[DATA EXTRACT — start]

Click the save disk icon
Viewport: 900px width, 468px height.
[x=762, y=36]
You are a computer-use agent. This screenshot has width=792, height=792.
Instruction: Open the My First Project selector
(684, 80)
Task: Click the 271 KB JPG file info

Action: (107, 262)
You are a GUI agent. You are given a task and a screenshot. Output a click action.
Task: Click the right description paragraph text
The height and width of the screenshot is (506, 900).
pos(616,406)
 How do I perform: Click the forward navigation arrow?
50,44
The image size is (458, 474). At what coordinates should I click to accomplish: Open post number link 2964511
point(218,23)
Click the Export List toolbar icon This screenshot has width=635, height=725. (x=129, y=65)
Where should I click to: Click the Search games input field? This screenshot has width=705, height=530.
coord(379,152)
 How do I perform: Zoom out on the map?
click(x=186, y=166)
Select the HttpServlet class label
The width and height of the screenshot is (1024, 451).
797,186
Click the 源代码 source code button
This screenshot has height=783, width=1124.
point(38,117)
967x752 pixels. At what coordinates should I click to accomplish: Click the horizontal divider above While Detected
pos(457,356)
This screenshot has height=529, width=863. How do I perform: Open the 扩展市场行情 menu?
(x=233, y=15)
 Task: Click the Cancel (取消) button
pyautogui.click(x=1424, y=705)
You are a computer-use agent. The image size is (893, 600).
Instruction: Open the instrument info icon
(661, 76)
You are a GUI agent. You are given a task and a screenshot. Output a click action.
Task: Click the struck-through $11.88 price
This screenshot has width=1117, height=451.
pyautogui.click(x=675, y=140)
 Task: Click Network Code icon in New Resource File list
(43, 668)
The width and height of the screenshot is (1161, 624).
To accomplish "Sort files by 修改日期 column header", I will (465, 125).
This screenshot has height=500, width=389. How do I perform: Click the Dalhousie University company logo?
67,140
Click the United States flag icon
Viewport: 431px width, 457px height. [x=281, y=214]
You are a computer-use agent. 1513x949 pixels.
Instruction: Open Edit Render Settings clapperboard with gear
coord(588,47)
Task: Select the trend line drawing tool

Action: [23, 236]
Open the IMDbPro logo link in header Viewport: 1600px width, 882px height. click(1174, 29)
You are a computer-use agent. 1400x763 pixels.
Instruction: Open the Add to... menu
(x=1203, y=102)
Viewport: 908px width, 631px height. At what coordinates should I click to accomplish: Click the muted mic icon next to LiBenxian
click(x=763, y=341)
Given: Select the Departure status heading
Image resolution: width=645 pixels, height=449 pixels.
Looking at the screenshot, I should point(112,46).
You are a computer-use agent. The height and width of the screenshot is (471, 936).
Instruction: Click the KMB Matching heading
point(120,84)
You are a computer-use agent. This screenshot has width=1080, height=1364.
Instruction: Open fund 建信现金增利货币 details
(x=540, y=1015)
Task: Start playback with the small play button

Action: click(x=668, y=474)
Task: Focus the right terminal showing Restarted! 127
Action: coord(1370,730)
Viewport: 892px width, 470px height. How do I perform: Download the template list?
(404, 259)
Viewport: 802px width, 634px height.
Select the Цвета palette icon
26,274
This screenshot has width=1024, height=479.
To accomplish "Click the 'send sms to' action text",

[DATA EXTRACT — finish]

**TASK PROMPT:** Within the data above, how many lines include the string "text"? Only the number is required.

**EXERCISE ANSWER:** 2